Required action -> Set down, please, the line that contains "Click the wrench and palette settings icon" and every line that follows it to the end of the records, exactly; do not include pictures.

::: Records supplied :::

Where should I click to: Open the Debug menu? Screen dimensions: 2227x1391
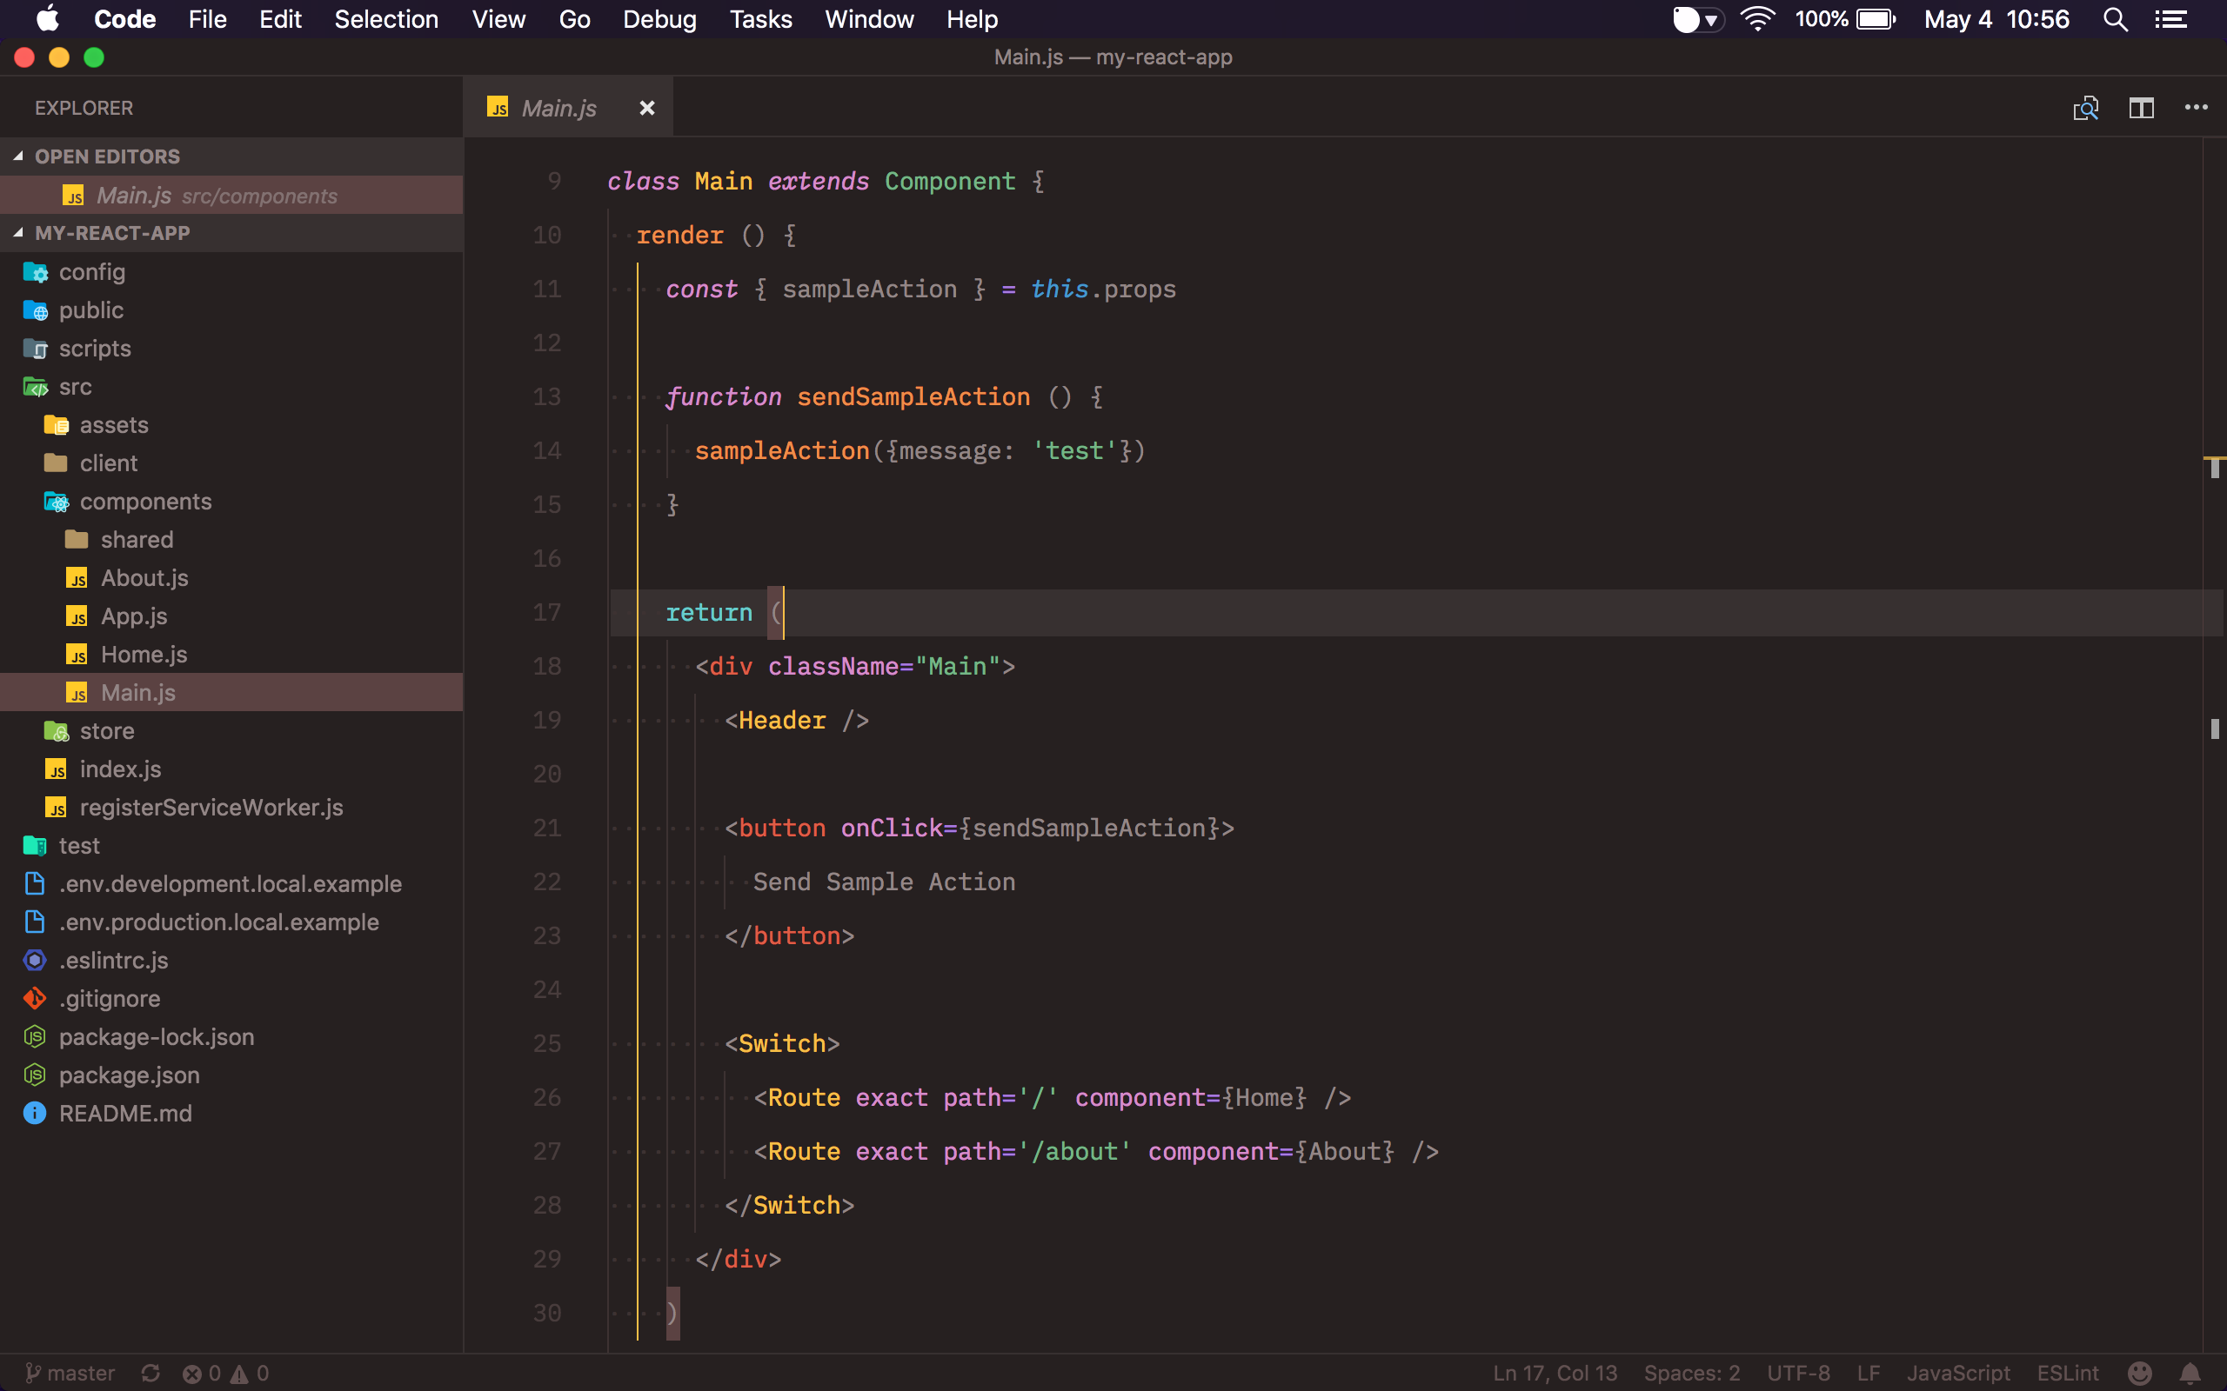[x=659, y=19]
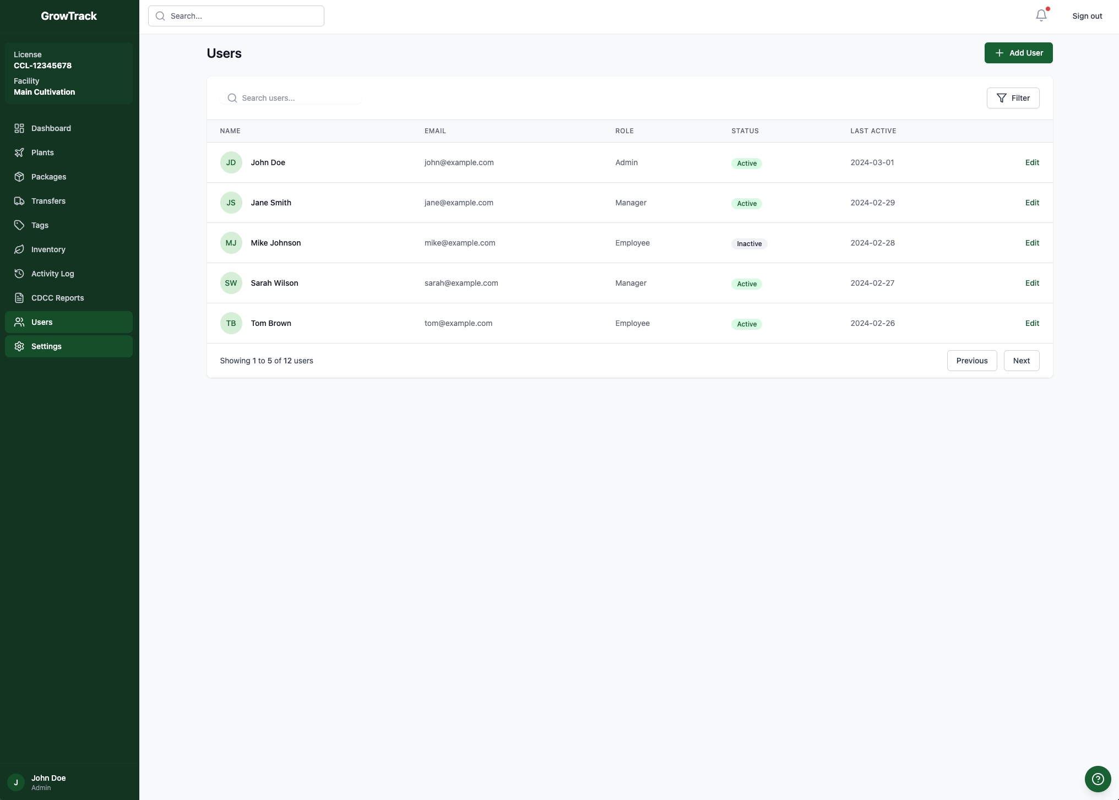Click the Settings gear icon
1119x800 pixels.
19,346
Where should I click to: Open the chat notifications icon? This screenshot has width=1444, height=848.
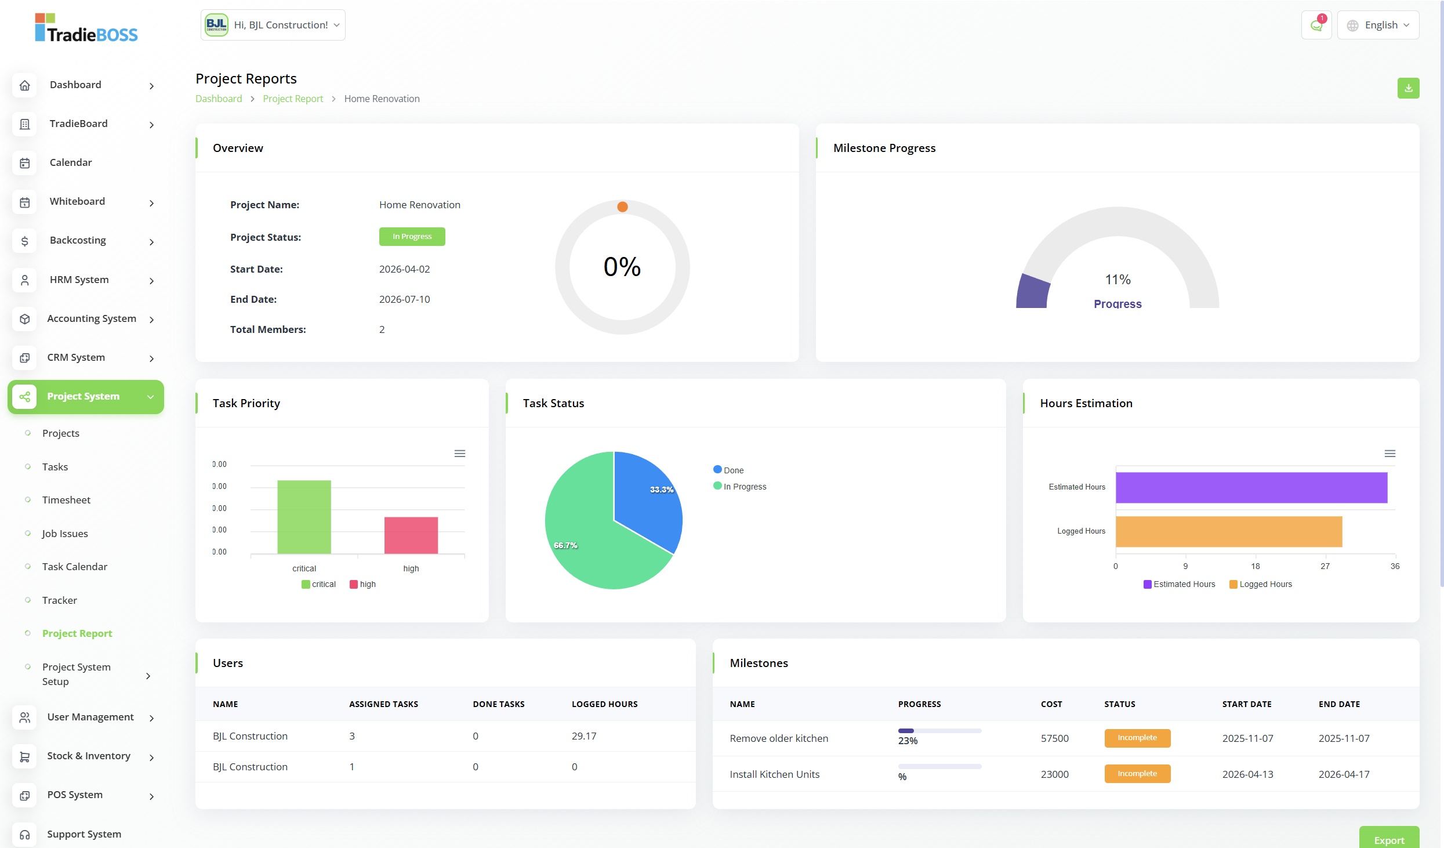coord(1316,25)
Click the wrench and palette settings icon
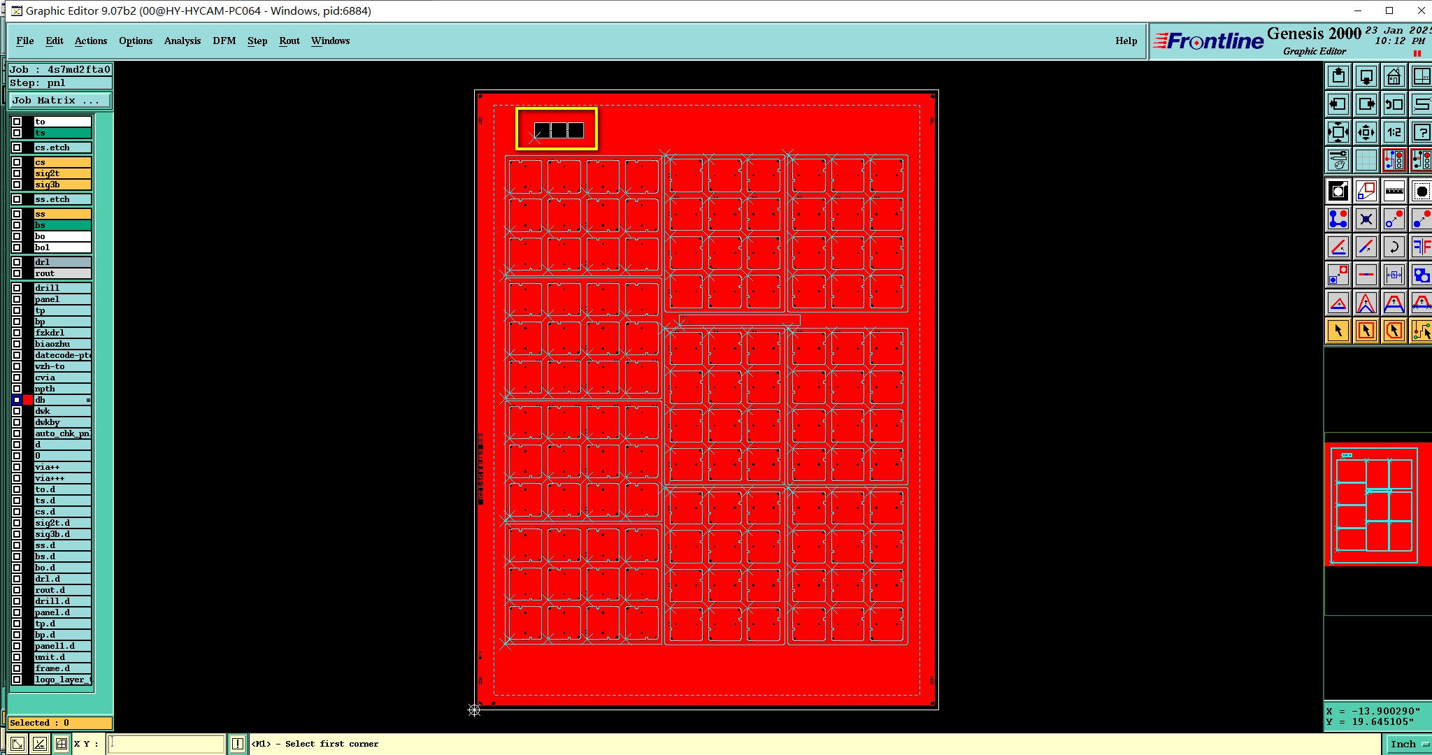 tap(1338, 160)
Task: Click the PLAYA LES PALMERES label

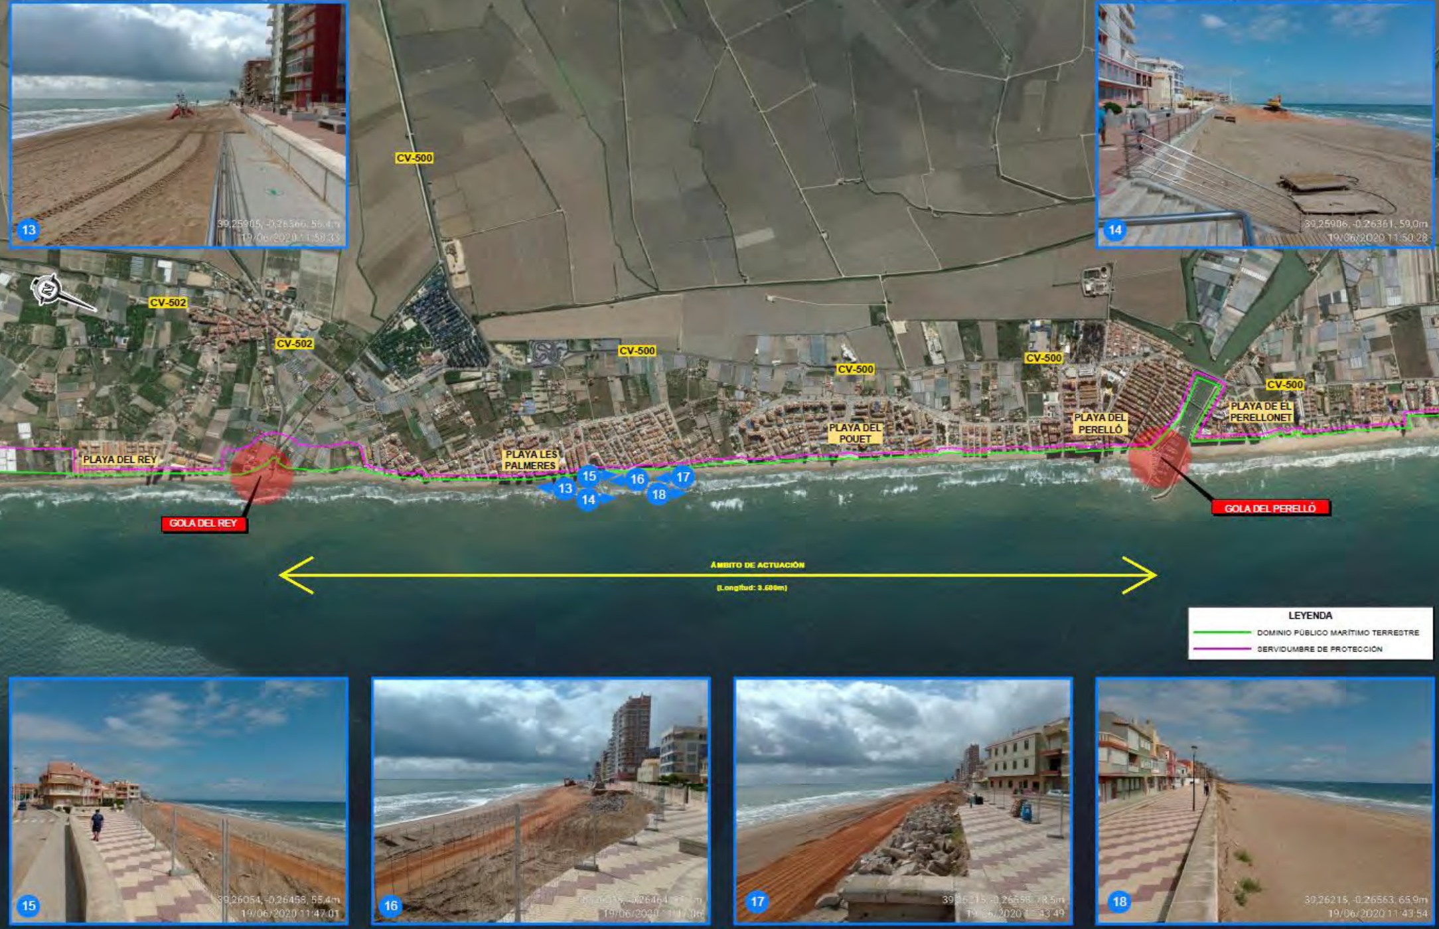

:::

Written solution ->
Click the wrench and palette settings icon
 tap(1338, 160)
Task: Click the PLAYA LES PALMERES label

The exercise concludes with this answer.